Хватало других забот. Например, о пище и воде. Быть может, в этих горах есть ручьи, но они пока не попадались на глаза. Не встречалось на дороге и дичи. Вероятно, поесть можно лишь в другом городе, значит, надо добраться до него, где бы он ни находился. А у Хаоса уже родилось подозрение, что в городах его не ждет ничего хорошего.
Некоторое время он рассматривал пустую автостраду, затем, решив, что надо чем-нибудь заняться, встал, повернулся кругом и пошел по траве, достававшей до пояса. Он искал воду. Но не нашел. Он вспомнил свое логово в Комплексе и обругал себя за отъезд. Там намного лучше, чем в этих горах. Там все привычно, а тут он не в своей тарелке, один на один с неизвестностью. И ни сигарет, ни спирта… Тоска.
Печально вздохнув, он вернулся к Мелинде, улегся рядом и уснул.
В середине дня их разбудил хиппи из пикапа. Хаос так и прозвал его, едва увидел: хиппи из пикапа.
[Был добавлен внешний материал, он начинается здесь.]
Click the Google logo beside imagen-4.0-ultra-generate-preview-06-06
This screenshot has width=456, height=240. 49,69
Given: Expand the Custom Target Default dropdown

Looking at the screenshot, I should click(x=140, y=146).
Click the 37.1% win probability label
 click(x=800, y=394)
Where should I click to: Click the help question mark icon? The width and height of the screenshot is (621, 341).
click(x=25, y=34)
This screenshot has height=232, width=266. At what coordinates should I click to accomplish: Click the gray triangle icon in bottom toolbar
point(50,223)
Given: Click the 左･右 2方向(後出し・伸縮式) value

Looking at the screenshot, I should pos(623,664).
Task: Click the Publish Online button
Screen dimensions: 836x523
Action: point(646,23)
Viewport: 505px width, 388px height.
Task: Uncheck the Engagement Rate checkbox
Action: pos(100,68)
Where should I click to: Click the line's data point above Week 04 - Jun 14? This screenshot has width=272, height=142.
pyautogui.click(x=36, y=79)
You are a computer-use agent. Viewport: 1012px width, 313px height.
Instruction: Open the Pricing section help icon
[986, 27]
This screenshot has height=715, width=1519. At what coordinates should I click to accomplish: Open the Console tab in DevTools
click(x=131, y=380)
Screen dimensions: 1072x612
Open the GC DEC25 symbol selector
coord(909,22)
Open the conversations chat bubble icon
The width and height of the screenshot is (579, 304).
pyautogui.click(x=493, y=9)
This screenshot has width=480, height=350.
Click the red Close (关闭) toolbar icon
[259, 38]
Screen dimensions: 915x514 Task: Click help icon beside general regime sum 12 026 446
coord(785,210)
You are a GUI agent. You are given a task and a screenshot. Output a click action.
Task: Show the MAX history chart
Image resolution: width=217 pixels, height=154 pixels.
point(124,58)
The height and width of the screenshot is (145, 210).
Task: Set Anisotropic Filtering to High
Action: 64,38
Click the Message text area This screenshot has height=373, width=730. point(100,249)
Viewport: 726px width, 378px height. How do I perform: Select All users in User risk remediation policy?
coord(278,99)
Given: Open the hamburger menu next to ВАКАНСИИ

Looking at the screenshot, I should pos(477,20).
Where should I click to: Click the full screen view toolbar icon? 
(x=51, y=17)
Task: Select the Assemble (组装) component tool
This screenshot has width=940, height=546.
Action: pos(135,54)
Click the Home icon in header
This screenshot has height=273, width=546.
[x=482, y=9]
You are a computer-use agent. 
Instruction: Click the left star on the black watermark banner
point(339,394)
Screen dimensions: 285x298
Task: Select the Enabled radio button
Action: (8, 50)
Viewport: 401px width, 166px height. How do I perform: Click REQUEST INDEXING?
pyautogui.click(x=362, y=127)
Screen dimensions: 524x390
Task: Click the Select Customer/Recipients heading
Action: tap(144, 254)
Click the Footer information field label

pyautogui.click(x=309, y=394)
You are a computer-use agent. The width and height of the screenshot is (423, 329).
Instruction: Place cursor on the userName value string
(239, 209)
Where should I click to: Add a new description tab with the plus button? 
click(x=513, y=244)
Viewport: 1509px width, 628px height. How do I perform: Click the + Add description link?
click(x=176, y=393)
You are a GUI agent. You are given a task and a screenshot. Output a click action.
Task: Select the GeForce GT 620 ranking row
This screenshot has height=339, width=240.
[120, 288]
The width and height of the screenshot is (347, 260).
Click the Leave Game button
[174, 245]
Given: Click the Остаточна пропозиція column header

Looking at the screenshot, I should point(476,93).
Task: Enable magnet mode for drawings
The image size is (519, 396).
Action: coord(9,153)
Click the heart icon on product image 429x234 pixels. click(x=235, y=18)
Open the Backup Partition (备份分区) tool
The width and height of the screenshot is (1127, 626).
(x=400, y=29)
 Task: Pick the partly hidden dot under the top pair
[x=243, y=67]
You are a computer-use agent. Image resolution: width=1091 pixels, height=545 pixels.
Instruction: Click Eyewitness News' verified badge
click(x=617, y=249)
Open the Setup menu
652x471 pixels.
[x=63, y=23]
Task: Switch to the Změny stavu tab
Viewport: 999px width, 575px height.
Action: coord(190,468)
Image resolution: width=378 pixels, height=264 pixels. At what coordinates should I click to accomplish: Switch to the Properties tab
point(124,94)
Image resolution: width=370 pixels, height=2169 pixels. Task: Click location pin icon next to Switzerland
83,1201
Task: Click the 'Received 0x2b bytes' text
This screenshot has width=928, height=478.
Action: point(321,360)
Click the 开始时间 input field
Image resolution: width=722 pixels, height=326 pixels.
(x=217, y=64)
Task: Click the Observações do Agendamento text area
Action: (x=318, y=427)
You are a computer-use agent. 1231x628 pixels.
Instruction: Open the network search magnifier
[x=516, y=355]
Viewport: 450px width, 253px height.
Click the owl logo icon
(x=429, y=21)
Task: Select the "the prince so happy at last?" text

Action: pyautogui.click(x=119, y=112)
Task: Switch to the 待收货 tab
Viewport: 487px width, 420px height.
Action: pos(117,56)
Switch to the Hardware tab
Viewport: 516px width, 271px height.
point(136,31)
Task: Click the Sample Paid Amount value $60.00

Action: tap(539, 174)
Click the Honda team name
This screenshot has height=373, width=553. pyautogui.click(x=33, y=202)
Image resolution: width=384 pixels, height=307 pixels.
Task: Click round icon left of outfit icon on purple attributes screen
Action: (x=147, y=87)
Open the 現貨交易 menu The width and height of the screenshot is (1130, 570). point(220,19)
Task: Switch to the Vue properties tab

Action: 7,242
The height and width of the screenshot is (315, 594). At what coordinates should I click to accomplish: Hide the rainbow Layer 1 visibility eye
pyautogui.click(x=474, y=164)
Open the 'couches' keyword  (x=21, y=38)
Как в анекдоте. Они проспали весь день; снов, насколько запомнилось Хаосу, он не видел. Проезжий остановил грузовичок на автостраде в нескольких футах от спящих и подошел к ним по траве:
– Фью-у! Оба-на! Эй, котята, чего это вы тут тусуетесь?
У него были вислые светлые усы и длинная бахрома соломенных волос вокруг лысины. Он носил джинсы-варенки и просторную рубашку в цветочек. Хиппи, сразу понял Хаос. Он знал, кто такие хиппи, и это лишний раз опровергало теорию Келлога, будто не было никакой мировой катастрофы. В Малой Америке и Хэтфорке хиппи не водились. Значит, было что-то такое, что очистило эти места от хиппи.
Хаос помахал рукой. Мелинда все еще спала.
– Э, а где колеса-то ваши? Да вы, никак, на своих двоих хиляете? Изумрудный город? Только что выбрались, ага? Э, браток, а это что еще за волосатое чудо-юдо?